POWER TABOO AND THE ARTIST – VIDEO SERIES

 A series of videos of prominent artists, curators and critics (U.S. and foreign), created specially for this event, address the questions of arts funding and censorship around the world will be screened during the events and will be available on social media sites, including YouTube and Facebook, as well as on DVD to educational institutions and libraries.

Power, Taboo and the Artist: a series of video interviews with artists and curators worldwide

Check it out HERE.

The responses and creative comments of artists and curators worldwide to these and other related questions are collected in Power, Taboo and the Artist, an ongoing video project to be launched online September 15th 2010.

Follow this website for additional information on this program as it is being developed.

 

HOW OBSCENE IS THIS? – A CONVERSATION ON CENSORSHIP IN THE ARTS

In September 2010, the National Coalition Against Censorship, in partnership with the Vera List Center for Art and Politics at The New School and the BFA Department of Visual & Critical Studies at the School of Visual Arts, held a series of programs to highlight the effects 1990s attacks on culture continue to have on art and society and to reassess the state of art funding, censorship and self-censorship today. The programs included panel discussions, film screenings and event-specific videos.

Bill Ivey, former Chair of the NEA and Svetlana Mintcheva, NCAC Director of Programs appeared on GRITtv. Host Laura Flanders interviewed them about the impact of the Culture Wars on the arts.

Bill Ivey and Svetlana Mintcheva Discuss Censorship from NCAC Censorship Videos on Vimeo.

 


PANELS

►The panels examined how the introduction of the decency clause in particular, and the culture wars in general, have affected funding, free speech and self-censorship, and how attitudes towards notions of decency and respect for the values and beliefs of the American public have changed over the past twenty years.

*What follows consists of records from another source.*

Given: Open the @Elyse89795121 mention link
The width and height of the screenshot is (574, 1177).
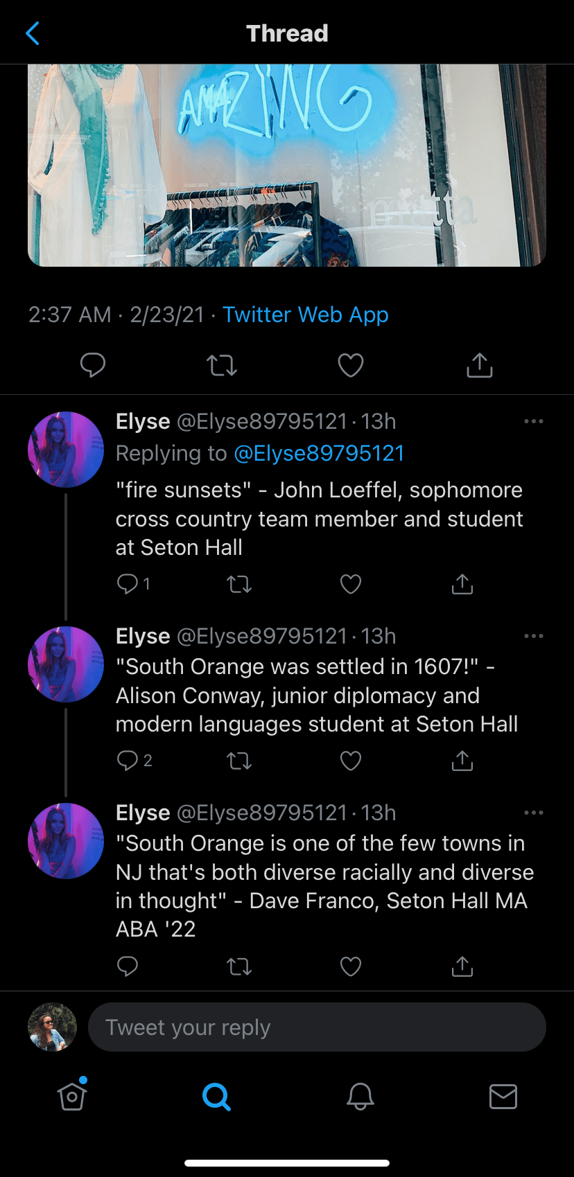Looking at the screenshot, I should (319, 453).
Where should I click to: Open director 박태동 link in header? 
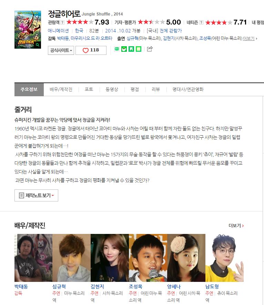(63, 38)
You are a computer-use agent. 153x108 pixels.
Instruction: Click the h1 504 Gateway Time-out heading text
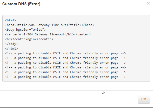tap(46, 34)

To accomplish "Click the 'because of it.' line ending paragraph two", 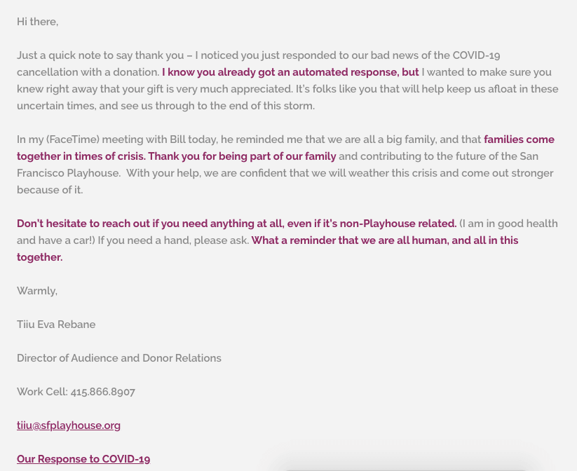I will click(x=50, y=190).
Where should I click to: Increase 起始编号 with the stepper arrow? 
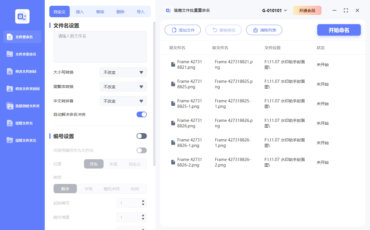(x=143, y=202)
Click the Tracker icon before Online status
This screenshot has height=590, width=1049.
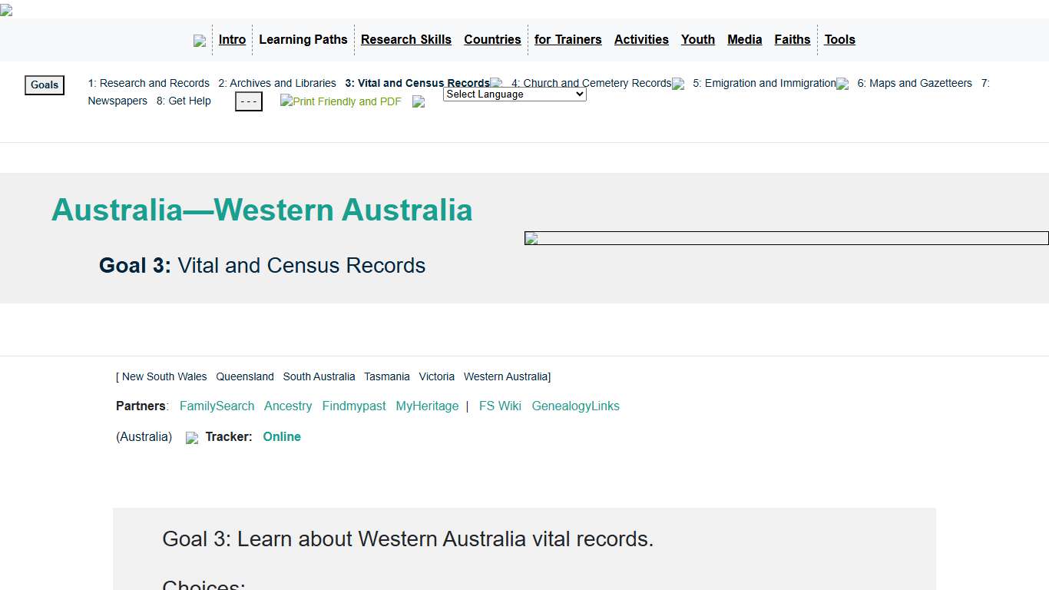192,437
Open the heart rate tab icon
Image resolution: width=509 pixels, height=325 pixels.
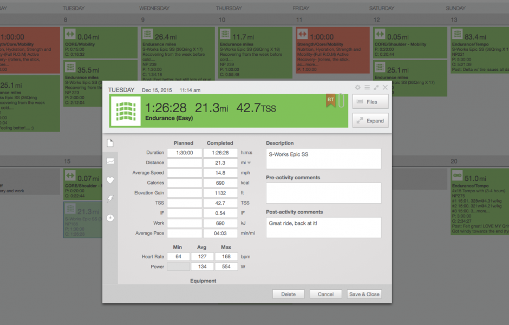110,180
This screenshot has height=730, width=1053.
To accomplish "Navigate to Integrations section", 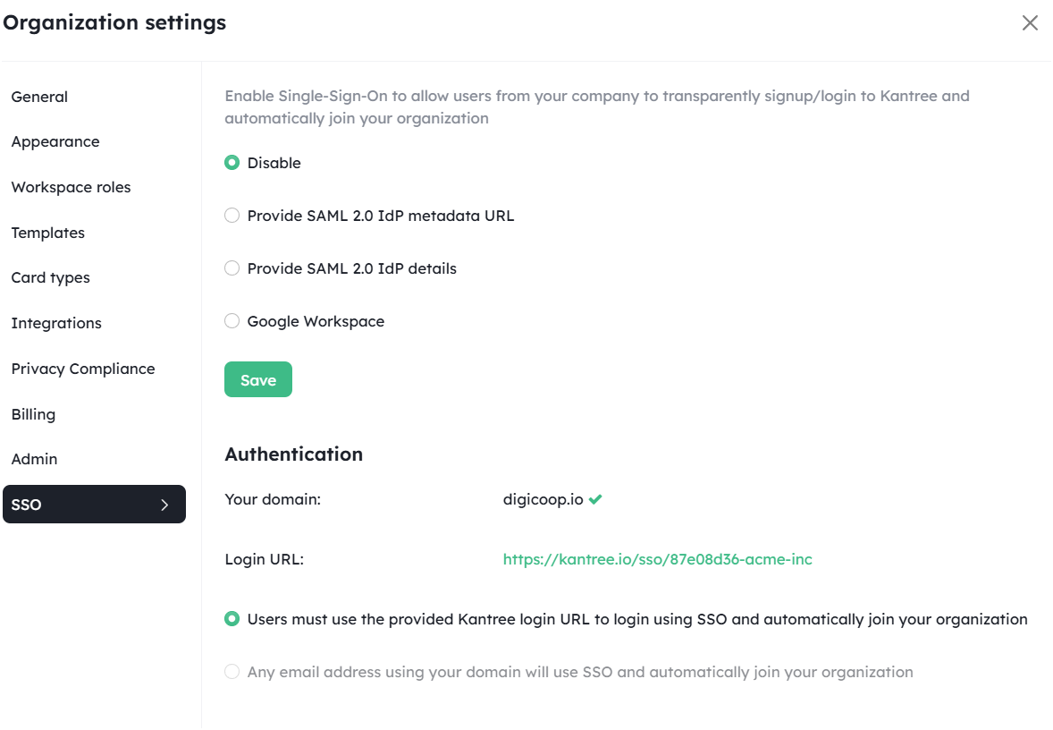I will pyautogui.click(x=56, y=323).
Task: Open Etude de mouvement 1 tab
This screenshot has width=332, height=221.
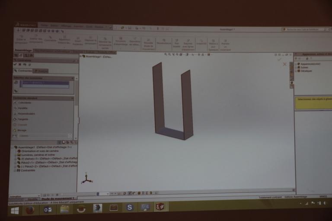Action: [59, 199]
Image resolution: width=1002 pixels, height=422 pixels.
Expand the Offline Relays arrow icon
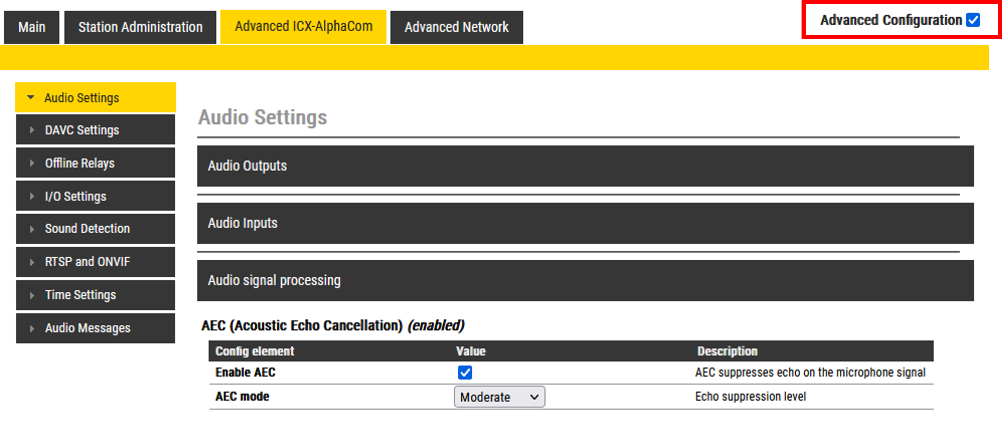pyautogui.click(x=32, y=163)
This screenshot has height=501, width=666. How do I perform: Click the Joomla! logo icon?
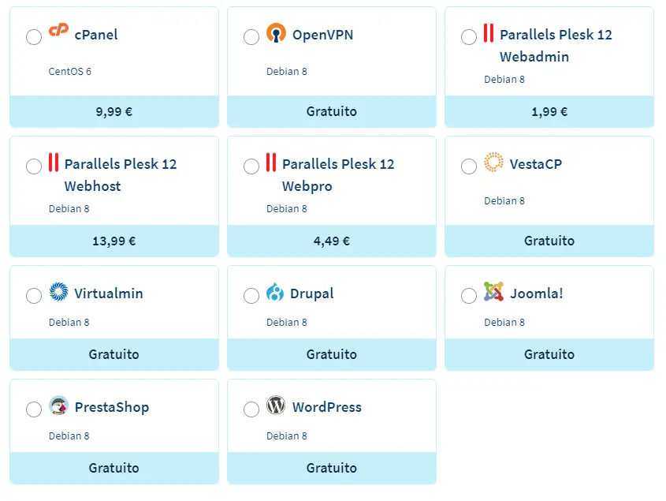(x=493, y=292)
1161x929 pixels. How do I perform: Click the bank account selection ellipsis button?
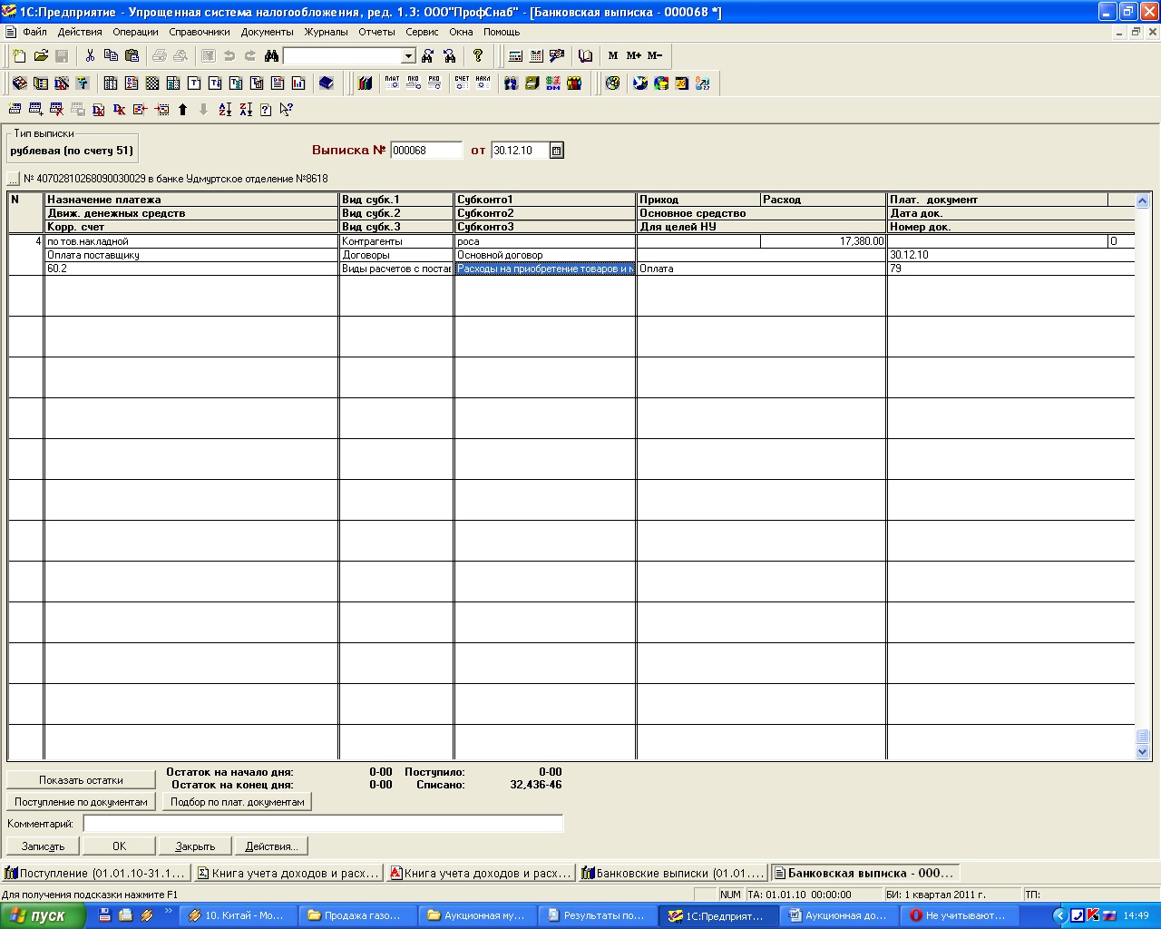click(x=14, y=179)
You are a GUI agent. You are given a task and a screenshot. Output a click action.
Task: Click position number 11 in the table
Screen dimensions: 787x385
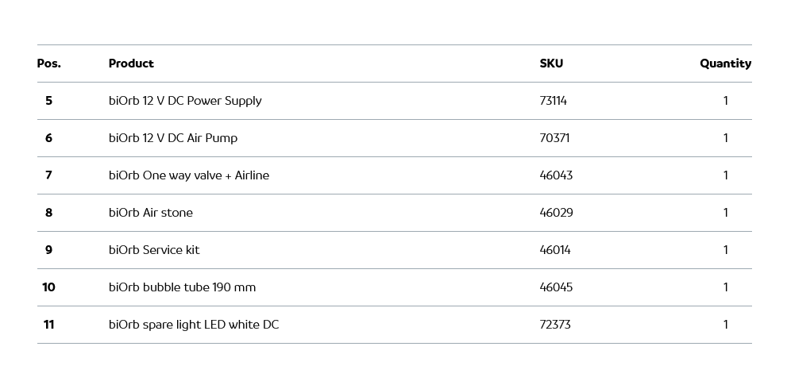[x=48, y=325]
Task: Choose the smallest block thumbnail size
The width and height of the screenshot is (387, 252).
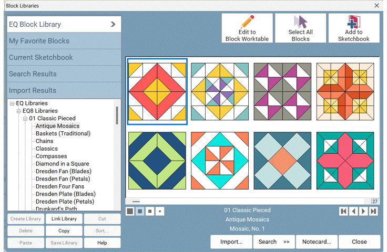Action: (160, 211)
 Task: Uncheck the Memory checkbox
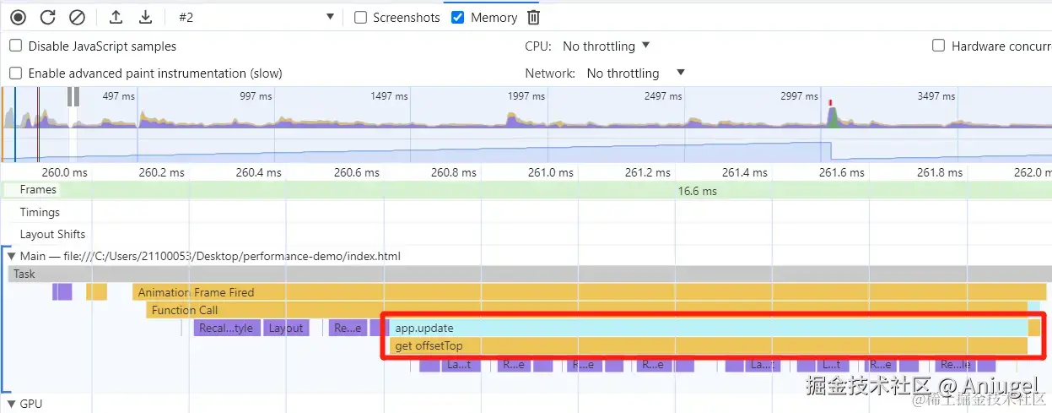458,17
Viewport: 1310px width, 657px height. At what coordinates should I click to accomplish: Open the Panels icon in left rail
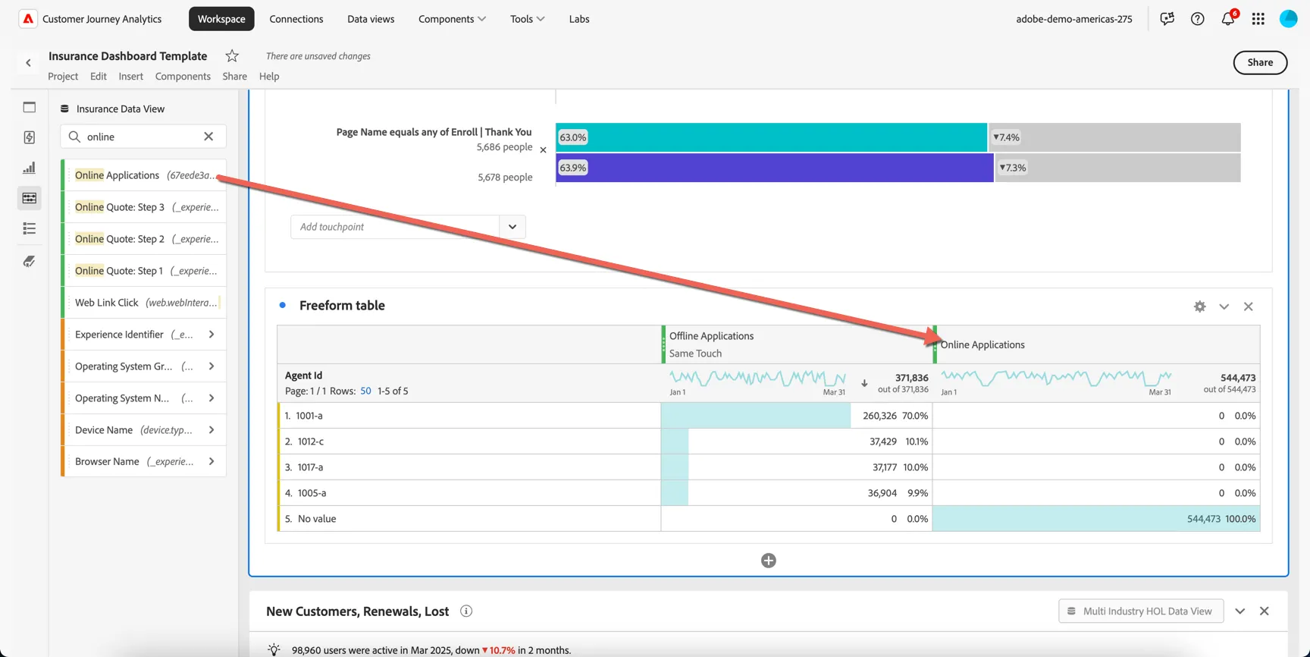click(30, 107)
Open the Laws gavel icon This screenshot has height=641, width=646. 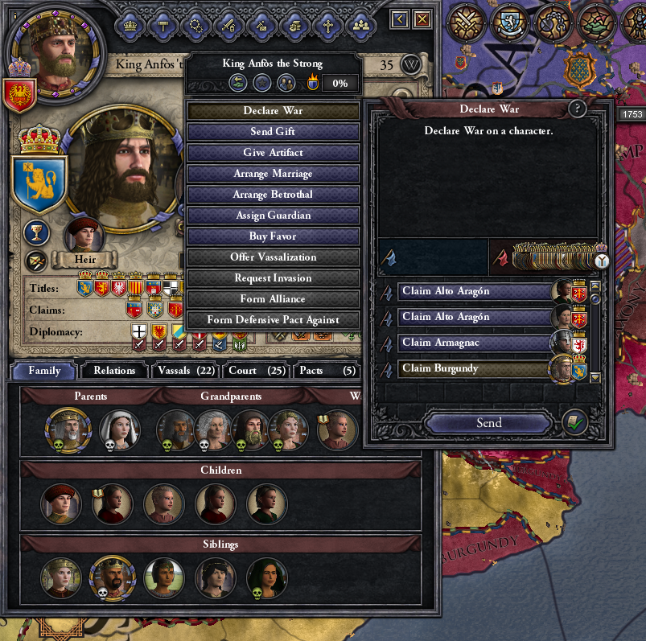coord(163,26)
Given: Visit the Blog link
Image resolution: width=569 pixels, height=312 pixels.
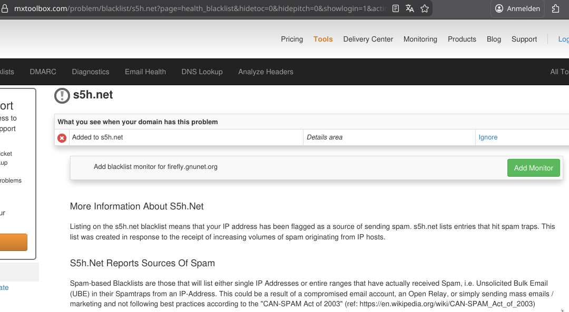Looking at the screenshot, I should pyautogui.click(x=494, y=39).
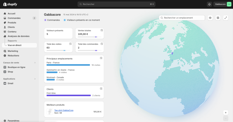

Survival vs. Autonomy: Public Funding of the Arts, Free Speech and Self-Censorship
September 15, 2010 at the New School Tishman Auditorium

Participants included:

  • Bill Ivey, Director of the Curb Center for Art, Enterprise, and Public Policy and former chair of the NEA (1998-2001);
  • Beka Economopoulos, activist and founder of Not an Alternative and The Change You Want to See Gallery, an alternative space in Brooklyn
  • Magdalena Sawon, Owner and Director of Postmasters Gallery in New York;
  • Nato Thompson, Chief Curator at Creative Time, author of Seeing Power: Socially Engaged Art in the Age of Cultural Production;
  • Martha Wilson, performance artist and founding director of Franklin Furnace Archive.
  • Moderated by Laura Flanders of GritTV

Have arts organizations modified their programming in the aftermath of the culture wars? What alternative funding sources and strategies have they had to employ? How does the commercial market relate to the issue of decency and community standards? What is the future of government funding for arts institutions and individual artists? The panel examines how the introduction of the decency clause and culture wars over arts funding in general have contributed to a growing distinction between conservative and avant-garde institutions. Rather than worry about “community standards” and “decency and respect” for the beliefs of the “American public” (or the beliefs of those who claim to represent the American public) a number of alternative organizations have sprung up that simply forfeit – or are prepared to forfeit – government funding. Panelists include founders of new alternative spaces that seek autonomy from government funding, leaders of art projects that have been supported by the NEA, and key figures in public art funding.

 

How Obscene is This! The Decency Clause Turns 20: Panel I, Part I. September 15, 2010 from Vera List Center on Vimeo.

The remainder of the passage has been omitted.